Waltz carried off the Golden Globe for best supporting movie actor for his role as a dentist-turned-bounty hunter in Quentin Tarantino's quirky slavery Western Django Unchained.

“Let me gasp!” said Waltz. “It's extraordinary... Quentin, my indebtedness and gratitude to you know no words.”

British Grammy-winning singer Adele, in her first major public appearance since giving birth in October, shared the trophy for performing and co-writing the best original song, Skyfall, for the James Bond movie of the same name.

Comedians Tina Fey and Amy Poehler, hosting the Globes for the first time, got the ceremony off to a rollicking start with jokes about some of the top Hollywood stars in the audience, and impersonations of Johnny Depp and Julianne Moore.

Pointing out Zero Dark Thirty director Kathryn Bigelow at the glitzy dinner, Poehler said she had not been closely following the controversy over the torture scenes depicted in the thriller about the hunt for Osama bin Laden.

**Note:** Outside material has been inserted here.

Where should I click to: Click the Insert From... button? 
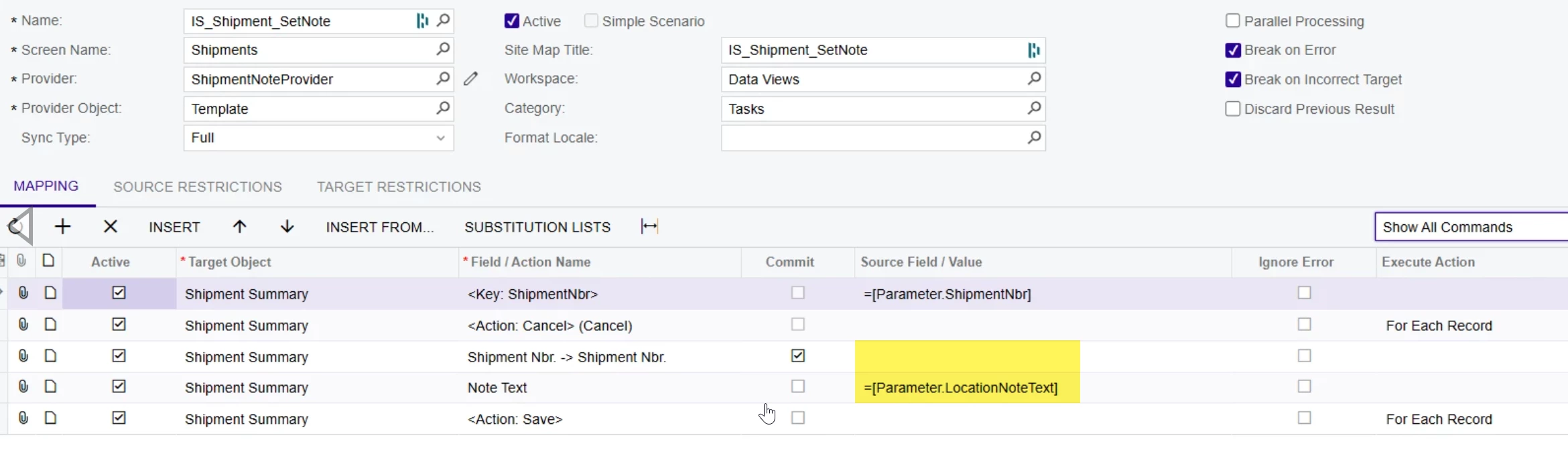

But, she added, “when it comes to torture, I trust the lady who spent three years married to James Cameron”, Poehler quipped, to roars from the audience. Bigelow is the former wife of Cameron, director of blockbusters Avatar and Titanic.

“Meryl Streep is not here. I hear she has the flu, and I'm told she is amazing in it,” Poehler joked about the esteemed actress.

The Golden Globes, handed out by the Hollywood Foreign Press Association, has become the entertainment industry's second-biggest awards show after February's Oscars, or Academy Awards.

But its influence on the Academy Awards has been somewhat sapped this year because Oscar nominations were announced three days ago, instead of a week after the Globes awards show.

Unlike the Academy Awards, the Golden Globes also honour television dramas and comedies.

On Sunday they chose Showtime terrorism thriller Homeland as best drama series, and the show's Damian Lewis as best actor for his role as a Marine returning from Iraq who is turned by Muslim extremists.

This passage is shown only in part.